Februar 18, 2011

Berlinale 2011: THE KING'S SPEECH

Nach breiten Zuschauervorlieben gefertigtes Oscarmaterial der besonders gediegenen Sorte, das in bauernschlauer James-Ivory-Tradition mit einnehmendem Pathos und ausgespieltem Sentiment einiges an Sympathie auf sich zu vereinigen sucht. In "The King’s Speech" geht es zunächst einmal um die Thronfolge von King George V. und den Amtsantritt seines jüngsten Sohnes nach dessen Tod, aber der Film erzählt statt vom Ausbruch des Zweiten Weltkriegs, den politischen Umbrüchen im Königshaus oder anderer relevanter Dinge lieber eine Geschichte davon, wie es George VI. gelang, eine relativ stotterfreie Rede zu halten. Das folgt in erster Linie einer typischen Lehrer-Schüler-Dramaturgie, hier einmal zwischen sanftmütigem Logopäden und König in spe.

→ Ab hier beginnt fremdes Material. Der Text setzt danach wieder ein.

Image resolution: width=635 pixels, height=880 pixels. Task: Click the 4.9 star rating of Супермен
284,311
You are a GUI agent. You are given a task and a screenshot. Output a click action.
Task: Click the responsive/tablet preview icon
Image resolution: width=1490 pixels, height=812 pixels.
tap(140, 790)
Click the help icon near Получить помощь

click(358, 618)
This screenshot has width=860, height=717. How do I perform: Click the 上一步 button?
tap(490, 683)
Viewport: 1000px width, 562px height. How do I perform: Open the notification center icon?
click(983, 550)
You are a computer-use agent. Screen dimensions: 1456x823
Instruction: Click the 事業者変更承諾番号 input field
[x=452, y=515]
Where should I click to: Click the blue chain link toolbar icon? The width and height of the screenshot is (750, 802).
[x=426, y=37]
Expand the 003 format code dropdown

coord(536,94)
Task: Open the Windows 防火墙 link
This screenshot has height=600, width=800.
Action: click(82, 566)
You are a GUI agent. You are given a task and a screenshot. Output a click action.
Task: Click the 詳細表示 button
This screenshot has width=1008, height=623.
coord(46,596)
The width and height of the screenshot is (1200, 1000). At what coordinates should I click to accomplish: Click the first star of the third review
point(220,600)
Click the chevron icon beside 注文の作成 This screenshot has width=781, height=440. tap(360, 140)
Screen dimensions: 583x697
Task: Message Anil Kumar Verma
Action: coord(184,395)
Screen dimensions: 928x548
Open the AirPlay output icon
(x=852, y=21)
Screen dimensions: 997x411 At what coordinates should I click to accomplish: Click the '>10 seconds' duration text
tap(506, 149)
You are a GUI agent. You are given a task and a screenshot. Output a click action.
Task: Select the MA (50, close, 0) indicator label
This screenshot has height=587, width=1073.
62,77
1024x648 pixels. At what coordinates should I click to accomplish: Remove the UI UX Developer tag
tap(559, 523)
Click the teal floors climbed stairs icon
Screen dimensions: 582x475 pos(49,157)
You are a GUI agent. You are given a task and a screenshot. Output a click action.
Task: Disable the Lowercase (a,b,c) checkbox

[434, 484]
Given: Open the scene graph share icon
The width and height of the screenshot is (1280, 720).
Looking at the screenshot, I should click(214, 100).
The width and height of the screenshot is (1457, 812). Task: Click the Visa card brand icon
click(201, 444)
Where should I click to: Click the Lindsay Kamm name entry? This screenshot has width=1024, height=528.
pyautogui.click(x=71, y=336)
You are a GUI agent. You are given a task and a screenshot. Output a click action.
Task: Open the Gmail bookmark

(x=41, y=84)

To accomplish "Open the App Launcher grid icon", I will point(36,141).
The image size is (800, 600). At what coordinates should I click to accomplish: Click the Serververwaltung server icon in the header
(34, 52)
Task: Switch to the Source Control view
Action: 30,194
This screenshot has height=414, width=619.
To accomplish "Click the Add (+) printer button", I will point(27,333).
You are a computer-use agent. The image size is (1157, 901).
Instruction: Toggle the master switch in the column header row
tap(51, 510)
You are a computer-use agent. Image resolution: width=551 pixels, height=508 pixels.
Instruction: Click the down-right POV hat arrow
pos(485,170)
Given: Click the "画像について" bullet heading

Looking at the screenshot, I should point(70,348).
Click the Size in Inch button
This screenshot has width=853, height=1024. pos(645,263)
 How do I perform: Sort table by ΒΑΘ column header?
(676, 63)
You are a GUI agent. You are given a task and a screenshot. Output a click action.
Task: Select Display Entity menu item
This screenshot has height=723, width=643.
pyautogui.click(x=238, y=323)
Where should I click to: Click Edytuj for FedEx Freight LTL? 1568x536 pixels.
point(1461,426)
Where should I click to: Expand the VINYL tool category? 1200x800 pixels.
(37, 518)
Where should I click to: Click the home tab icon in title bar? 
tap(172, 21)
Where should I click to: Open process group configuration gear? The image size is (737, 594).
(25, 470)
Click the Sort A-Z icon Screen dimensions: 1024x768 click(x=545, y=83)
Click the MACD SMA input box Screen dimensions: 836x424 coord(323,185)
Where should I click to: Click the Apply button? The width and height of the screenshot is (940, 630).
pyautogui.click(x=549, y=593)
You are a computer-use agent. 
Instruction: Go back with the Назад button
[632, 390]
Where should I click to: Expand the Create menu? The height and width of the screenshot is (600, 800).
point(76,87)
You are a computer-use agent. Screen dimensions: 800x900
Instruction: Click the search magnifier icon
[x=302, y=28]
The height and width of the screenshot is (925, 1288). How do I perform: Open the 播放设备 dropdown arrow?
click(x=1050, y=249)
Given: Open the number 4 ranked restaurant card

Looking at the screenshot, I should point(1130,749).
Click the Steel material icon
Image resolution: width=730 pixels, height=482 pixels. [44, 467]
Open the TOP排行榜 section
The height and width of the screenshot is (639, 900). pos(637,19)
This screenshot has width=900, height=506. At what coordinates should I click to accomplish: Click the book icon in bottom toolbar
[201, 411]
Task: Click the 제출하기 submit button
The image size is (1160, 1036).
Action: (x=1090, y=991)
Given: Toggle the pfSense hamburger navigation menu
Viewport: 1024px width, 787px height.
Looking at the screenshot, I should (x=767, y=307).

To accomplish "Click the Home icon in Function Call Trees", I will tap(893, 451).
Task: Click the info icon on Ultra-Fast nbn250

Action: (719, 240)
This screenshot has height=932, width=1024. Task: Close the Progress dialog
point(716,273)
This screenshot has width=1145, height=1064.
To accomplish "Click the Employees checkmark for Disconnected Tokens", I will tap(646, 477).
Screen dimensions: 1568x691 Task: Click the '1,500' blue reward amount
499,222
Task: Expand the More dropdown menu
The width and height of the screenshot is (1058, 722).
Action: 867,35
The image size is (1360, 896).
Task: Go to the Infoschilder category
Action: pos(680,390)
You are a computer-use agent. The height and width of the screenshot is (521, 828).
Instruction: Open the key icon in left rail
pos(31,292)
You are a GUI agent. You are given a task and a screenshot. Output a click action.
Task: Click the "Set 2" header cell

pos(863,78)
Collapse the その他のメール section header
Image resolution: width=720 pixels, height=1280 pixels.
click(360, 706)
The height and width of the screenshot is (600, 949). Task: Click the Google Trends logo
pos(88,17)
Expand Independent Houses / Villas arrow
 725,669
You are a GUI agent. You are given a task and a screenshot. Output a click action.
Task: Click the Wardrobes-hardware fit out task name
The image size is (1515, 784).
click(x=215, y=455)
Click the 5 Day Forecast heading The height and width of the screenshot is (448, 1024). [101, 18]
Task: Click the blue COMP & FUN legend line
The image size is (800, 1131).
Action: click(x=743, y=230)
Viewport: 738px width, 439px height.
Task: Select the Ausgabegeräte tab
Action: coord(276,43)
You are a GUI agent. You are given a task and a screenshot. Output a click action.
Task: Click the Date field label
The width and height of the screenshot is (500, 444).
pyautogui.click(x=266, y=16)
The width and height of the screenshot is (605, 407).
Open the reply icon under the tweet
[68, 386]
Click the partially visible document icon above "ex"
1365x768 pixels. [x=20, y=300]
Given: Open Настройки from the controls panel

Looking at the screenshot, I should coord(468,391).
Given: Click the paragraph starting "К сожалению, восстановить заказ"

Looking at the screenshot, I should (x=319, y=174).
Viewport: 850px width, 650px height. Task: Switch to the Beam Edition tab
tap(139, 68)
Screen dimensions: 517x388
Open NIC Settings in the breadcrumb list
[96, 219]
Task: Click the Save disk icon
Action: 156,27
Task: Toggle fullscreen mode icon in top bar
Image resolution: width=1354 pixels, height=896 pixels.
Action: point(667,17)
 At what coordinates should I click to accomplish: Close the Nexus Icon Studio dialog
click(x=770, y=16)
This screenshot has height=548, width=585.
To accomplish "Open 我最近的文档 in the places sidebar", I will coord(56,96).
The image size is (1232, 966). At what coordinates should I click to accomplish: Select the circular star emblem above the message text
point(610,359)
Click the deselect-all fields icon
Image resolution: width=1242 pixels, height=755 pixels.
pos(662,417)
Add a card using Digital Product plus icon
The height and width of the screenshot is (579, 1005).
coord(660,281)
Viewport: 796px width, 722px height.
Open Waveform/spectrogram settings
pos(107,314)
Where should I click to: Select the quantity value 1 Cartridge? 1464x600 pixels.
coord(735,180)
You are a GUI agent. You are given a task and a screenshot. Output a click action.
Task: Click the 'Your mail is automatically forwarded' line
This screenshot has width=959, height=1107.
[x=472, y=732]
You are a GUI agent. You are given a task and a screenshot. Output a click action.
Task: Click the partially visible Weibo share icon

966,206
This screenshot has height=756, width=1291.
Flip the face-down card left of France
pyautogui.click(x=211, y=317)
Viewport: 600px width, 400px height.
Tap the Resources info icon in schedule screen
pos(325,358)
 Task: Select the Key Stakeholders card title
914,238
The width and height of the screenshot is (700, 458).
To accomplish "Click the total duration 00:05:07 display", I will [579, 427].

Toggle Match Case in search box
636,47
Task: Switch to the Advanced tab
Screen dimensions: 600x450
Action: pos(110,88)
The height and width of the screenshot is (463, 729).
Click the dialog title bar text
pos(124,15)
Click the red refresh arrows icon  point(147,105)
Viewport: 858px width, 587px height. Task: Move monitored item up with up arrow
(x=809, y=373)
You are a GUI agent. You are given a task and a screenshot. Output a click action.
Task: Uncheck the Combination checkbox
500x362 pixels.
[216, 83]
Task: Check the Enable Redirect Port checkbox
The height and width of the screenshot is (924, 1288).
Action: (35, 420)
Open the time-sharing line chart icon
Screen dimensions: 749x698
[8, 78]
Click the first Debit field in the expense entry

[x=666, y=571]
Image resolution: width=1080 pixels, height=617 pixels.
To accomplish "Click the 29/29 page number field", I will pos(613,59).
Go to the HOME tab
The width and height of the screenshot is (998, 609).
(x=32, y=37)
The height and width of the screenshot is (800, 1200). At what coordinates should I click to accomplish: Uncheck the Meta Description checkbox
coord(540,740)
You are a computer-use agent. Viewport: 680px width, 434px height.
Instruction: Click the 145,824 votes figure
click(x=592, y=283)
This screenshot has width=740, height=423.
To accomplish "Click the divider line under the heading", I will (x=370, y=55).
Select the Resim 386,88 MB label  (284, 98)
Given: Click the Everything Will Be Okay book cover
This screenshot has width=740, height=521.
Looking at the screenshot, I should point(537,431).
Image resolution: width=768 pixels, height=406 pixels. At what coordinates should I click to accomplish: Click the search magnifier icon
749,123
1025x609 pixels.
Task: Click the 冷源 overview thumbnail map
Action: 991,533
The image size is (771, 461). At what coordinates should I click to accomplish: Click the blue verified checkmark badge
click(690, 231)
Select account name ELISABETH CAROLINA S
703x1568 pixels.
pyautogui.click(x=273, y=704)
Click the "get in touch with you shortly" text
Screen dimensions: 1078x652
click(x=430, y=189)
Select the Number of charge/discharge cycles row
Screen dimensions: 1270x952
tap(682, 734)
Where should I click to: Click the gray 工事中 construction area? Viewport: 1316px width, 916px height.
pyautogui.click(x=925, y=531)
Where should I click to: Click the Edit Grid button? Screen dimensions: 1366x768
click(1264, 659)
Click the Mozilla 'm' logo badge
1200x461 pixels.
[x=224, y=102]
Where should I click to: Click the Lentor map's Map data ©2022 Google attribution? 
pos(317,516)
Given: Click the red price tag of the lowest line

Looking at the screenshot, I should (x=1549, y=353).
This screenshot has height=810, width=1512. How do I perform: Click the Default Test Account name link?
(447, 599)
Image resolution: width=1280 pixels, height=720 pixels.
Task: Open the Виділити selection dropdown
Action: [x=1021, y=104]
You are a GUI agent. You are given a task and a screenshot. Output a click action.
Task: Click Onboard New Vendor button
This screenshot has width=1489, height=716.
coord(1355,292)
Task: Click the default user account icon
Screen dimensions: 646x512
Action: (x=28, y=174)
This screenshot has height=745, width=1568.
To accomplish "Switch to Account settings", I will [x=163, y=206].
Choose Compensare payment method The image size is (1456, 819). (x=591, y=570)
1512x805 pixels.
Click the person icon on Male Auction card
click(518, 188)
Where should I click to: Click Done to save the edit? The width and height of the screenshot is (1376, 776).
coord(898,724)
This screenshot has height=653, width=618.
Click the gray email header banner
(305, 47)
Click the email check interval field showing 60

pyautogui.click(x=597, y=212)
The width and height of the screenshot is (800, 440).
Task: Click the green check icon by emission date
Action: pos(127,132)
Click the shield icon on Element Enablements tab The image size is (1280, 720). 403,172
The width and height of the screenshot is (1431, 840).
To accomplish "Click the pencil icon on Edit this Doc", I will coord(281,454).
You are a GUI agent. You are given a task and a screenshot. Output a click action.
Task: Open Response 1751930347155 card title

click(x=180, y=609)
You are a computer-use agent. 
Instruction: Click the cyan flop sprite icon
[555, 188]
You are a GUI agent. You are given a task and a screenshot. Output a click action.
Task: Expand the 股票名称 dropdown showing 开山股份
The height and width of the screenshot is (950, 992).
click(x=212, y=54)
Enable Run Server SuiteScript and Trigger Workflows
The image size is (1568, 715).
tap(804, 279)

Der gedeihende Lernerfolg wird, wenn sich nicht gerade die bewährte Schuss-Gegenschuss-Didaktik der Filmhochschule dazwischen drängt, in verlotterten Montagen erzählt, denn so formschön kann schweißtreibende Zeit nur im Kino vergänglich gemacht werden. Irgendwann schließlich wird ersichtlich, was der Film anfänglich wenig diffizil ohnehin schon Einstellung für Einstellung kolportierte: Des Königs Stimmbänder wurden einzig durch die unbarmherzigen Korsettschnüre britischer Adelsmeriten verengt – ein Glück also, dass Colin Firth seinen stotternden King George gleich zu Beginn als stocksteifen Tunichtgut exponieren muss, dem jede noble Geste einen Krampf ins Gesicht drückt.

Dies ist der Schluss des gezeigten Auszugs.